_Task item_.
Where in the data below does the word "resolution" appear? Copy each line that holds it.
START Input data
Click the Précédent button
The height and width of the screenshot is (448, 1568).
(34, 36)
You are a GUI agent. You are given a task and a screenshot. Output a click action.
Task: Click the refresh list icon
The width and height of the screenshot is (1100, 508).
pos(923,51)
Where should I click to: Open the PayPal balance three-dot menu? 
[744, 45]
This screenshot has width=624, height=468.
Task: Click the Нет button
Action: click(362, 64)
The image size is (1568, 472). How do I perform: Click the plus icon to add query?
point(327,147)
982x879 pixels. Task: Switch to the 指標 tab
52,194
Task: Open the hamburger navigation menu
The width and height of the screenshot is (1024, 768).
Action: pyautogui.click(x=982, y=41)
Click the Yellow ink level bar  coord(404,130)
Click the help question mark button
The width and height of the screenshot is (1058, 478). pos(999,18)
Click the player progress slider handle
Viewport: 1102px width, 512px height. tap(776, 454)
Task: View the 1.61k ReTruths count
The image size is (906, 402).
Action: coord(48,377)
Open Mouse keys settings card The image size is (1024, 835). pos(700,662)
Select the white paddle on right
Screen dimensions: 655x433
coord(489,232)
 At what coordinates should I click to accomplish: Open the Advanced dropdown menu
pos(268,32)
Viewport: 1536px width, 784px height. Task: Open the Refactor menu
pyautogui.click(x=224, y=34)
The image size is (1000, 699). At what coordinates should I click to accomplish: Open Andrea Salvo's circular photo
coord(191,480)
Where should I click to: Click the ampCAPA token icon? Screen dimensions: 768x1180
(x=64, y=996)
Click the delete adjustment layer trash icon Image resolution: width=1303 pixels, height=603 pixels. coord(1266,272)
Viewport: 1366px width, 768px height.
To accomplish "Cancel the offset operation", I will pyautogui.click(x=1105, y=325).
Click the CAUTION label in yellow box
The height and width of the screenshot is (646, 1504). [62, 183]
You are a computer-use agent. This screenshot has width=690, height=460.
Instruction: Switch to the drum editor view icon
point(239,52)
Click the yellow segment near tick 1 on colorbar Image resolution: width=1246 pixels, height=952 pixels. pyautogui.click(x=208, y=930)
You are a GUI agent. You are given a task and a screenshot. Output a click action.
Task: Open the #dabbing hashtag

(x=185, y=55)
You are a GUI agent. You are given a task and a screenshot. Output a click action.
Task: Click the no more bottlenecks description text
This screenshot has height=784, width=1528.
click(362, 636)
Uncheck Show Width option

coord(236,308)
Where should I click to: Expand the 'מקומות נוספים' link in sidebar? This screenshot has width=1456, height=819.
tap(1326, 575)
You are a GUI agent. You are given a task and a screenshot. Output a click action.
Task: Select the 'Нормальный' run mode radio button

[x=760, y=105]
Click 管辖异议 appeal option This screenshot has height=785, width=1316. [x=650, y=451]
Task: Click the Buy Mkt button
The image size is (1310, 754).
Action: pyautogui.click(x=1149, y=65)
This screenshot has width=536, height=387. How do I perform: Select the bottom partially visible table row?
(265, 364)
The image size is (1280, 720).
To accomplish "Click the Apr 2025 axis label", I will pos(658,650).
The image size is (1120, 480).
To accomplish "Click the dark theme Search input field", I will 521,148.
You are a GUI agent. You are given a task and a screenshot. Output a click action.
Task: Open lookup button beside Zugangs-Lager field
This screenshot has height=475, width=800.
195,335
END Input data
_Your solution_.
Click the delete adjustment layer trash icon Image resolution: width=1303 pixels, height=603 pixels. coord(1266,272)
Click the yellow segment near tick 1 on colorbar Image resolution: width=1246 pixels, height=952 pixels. pyautogui.click(x=208, y=930)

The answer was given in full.